Oxford Monitor of Forced Migration
- Discipline: International relations, Sociology
- Language: English
- Edited by: Domiziana Turcatti and Andrea Ortiz

Publication details
- History: 2010–present
- Frequency: Biannual
- Open access: Yes

Standard abbreviations
- ISO 4: Oxf. Monit. Forced Migr.

= Oxford Monitor of Forced Migration =

Oxford Monitor of Forced Migration (OxMo) is a biannual publication engaging in a global intellectual dialogue about forced migration, supported by the Refugee Studies Centre at the University of Oxford.

==History and profile==
Oxford Monitor of Forced Migration was founded in 2010 by graduate students at the University of Oxford's Refugee Studies Centre. The first issue was published in February 2011 with a foreword by Roger Zetter, Director of the Refugee Studies Centre.

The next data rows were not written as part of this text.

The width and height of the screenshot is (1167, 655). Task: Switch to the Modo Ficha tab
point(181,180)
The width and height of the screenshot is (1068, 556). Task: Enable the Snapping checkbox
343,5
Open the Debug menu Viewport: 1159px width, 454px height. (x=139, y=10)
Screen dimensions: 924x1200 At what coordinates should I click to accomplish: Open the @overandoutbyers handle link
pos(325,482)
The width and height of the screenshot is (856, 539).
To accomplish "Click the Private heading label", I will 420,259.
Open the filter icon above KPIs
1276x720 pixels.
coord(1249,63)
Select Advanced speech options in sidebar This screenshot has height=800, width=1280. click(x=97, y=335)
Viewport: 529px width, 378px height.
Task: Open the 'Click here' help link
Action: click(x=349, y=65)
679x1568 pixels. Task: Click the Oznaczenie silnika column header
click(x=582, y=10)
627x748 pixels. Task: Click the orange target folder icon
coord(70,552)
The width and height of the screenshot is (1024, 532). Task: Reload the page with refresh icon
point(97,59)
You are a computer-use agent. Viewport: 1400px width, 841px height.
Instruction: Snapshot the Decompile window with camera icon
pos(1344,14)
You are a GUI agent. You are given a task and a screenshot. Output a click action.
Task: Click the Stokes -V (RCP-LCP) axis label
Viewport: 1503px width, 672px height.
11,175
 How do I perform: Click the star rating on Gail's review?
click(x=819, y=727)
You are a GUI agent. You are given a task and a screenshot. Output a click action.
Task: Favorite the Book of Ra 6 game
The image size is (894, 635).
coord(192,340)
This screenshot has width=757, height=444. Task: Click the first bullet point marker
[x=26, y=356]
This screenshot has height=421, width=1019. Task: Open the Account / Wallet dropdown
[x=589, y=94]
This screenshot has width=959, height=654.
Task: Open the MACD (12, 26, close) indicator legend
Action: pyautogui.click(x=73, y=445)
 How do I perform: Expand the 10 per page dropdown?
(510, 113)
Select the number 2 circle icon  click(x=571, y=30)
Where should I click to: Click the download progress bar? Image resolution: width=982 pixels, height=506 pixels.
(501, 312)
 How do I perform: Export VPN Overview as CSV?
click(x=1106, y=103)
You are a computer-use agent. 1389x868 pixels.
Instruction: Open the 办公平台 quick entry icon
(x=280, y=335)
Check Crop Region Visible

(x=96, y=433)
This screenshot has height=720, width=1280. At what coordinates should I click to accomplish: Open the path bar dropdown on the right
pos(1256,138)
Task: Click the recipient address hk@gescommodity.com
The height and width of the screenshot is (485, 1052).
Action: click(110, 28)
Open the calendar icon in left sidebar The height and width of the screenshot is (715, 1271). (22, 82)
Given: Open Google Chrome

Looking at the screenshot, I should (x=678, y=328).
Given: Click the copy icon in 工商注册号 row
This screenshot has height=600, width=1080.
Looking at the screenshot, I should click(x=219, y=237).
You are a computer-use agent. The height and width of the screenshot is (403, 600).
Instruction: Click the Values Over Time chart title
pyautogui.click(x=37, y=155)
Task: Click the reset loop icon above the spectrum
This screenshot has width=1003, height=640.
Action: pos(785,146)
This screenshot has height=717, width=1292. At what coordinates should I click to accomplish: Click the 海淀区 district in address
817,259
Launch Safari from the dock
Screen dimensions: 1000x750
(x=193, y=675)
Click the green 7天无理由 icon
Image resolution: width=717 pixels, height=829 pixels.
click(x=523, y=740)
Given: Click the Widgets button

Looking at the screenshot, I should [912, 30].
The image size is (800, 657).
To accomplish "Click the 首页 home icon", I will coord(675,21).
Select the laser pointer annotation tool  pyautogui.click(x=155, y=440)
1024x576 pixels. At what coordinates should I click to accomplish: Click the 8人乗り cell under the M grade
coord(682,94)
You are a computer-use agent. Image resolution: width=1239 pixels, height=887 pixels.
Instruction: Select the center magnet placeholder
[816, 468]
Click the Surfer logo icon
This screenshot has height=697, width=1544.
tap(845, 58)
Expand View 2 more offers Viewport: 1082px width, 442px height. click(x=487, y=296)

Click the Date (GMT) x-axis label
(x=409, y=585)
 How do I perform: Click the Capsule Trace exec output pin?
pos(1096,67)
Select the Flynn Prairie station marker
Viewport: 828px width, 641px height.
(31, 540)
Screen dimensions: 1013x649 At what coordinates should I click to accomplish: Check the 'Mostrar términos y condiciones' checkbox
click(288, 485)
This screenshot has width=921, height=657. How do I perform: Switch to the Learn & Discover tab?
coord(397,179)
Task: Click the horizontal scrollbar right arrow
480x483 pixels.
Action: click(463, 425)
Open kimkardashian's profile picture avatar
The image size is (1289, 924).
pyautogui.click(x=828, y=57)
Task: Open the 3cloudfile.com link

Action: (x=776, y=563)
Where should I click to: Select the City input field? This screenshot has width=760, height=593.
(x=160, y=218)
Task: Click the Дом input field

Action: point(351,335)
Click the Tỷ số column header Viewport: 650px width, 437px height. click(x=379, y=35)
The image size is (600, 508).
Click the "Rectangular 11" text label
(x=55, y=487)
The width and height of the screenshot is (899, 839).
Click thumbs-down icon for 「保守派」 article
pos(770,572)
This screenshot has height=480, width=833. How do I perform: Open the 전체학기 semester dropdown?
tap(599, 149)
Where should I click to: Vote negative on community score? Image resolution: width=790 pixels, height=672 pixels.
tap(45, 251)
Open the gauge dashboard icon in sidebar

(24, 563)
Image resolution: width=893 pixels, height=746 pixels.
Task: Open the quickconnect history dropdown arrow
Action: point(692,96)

Committed to presenting critical analyses of political, social and legal issues pertaining to forced displacement, migration, asylum and return, Oxford Monitor of Forced Migration places emphasis on monitoring the policies and actions of governments, international organizations and NGOs. It moves to engage with various aspects of forced migration through academic scholarship and is dedicated to advancing and protecting human rights of individuals who have been forcibly displaced.

The editors-in-chief are Domiziana Turcatti and Andrea Ortiz.